■ Given data
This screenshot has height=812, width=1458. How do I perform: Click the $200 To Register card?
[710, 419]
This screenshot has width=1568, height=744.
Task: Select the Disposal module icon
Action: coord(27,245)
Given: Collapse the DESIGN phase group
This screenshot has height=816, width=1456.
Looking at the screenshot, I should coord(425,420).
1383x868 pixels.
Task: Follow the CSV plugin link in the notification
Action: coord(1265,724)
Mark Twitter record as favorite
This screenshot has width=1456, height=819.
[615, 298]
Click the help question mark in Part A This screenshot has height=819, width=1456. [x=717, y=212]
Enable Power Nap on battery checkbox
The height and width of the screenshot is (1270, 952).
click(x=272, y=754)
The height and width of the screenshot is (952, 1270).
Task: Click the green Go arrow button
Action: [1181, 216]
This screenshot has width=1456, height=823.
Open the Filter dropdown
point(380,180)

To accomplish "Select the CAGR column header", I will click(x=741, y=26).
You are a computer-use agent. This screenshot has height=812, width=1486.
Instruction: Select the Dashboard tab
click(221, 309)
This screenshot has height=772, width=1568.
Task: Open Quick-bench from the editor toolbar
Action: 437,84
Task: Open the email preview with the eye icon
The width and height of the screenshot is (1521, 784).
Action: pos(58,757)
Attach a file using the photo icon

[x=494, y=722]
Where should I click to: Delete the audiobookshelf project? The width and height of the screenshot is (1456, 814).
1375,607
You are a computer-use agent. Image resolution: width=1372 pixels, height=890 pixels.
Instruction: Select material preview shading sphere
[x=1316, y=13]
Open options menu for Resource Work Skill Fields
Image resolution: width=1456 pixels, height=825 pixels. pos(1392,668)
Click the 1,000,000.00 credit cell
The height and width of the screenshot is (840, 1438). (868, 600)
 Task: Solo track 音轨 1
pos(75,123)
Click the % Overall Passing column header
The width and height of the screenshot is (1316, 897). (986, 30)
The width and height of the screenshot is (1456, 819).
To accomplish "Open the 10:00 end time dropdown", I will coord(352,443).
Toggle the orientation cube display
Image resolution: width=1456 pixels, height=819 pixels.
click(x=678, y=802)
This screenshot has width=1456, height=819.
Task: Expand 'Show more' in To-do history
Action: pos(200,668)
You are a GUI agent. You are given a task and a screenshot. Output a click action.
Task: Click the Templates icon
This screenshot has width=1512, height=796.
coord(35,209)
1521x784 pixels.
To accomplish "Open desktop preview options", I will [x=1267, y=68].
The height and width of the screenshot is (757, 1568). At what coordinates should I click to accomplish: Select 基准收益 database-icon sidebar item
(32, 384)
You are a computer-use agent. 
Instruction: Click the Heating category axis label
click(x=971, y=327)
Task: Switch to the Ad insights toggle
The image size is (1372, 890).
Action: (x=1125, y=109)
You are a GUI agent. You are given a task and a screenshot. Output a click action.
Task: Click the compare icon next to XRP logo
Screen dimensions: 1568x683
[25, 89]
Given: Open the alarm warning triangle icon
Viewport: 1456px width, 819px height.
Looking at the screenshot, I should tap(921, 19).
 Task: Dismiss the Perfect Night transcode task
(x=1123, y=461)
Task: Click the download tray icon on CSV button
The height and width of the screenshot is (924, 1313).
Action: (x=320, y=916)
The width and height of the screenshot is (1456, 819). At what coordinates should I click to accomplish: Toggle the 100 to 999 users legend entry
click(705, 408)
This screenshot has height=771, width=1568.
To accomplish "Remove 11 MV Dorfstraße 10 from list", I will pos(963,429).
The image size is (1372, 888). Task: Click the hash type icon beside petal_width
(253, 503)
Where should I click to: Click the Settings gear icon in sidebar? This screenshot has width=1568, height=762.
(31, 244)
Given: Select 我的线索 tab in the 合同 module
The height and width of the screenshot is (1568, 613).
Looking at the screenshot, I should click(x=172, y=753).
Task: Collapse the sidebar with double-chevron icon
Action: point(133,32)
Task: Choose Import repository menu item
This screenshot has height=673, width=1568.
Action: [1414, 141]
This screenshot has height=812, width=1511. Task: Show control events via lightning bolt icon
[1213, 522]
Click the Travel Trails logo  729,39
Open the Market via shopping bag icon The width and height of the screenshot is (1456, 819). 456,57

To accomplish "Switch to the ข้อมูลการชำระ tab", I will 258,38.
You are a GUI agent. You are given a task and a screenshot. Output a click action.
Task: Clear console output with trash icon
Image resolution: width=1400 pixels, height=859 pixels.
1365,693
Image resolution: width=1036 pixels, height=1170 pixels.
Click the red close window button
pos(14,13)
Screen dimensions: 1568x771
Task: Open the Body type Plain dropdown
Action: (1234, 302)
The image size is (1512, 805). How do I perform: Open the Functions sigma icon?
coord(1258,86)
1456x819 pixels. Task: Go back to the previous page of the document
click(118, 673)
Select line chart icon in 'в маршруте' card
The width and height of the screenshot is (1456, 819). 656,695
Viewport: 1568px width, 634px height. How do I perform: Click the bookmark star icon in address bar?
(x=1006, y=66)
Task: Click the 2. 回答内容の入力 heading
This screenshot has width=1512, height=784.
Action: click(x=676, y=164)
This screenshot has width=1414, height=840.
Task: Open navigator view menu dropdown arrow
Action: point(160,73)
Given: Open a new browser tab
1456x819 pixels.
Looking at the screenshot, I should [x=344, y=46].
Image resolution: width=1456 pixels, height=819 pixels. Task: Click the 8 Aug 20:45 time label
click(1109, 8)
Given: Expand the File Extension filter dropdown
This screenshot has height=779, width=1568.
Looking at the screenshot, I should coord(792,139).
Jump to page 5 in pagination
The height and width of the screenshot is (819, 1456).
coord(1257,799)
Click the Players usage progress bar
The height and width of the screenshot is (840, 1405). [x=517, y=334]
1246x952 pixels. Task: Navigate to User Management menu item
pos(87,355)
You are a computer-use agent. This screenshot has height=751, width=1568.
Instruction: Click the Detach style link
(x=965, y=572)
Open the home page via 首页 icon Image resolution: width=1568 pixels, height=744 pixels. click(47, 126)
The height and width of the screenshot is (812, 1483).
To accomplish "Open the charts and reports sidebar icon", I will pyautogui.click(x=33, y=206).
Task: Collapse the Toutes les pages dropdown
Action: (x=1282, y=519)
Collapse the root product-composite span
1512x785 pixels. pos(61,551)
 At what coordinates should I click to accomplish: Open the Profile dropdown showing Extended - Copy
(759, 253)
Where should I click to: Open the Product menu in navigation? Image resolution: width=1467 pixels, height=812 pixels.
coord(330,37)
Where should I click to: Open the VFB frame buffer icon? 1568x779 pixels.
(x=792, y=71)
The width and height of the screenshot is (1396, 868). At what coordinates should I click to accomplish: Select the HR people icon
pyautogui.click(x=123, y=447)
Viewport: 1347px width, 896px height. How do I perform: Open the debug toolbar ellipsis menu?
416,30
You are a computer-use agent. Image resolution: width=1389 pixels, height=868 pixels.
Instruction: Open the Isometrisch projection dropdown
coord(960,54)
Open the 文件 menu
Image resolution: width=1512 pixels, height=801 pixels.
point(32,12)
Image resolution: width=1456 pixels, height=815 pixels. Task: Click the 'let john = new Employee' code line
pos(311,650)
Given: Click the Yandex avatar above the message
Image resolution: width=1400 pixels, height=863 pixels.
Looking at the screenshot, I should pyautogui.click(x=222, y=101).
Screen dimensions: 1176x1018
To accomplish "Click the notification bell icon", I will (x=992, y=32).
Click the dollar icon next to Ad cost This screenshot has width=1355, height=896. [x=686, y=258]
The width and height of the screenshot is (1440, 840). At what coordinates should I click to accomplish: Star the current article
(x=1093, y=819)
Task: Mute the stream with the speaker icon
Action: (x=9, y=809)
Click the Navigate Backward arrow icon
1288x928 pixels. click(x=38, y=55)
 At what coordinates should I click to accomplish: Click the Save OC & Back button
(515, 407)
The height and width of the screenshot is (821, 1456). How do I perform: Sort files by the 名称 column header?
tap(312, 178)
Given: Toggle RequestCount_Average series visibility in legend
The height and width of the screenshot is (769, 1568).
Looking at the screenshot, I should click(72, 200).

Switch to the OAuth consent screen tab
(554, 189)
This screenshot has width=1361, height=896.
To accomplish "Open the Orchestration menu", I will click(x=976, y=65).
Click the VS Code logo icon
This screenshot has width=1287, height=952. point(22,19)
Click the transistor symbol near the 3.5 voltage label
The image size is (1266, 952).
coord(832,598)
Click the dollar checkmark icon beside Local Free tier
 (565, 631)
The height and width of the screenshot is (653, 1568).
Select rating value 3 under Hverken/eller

■ Work instructions
How many lines of the listing include the string "next"? Give only the number.

■ Final answer
2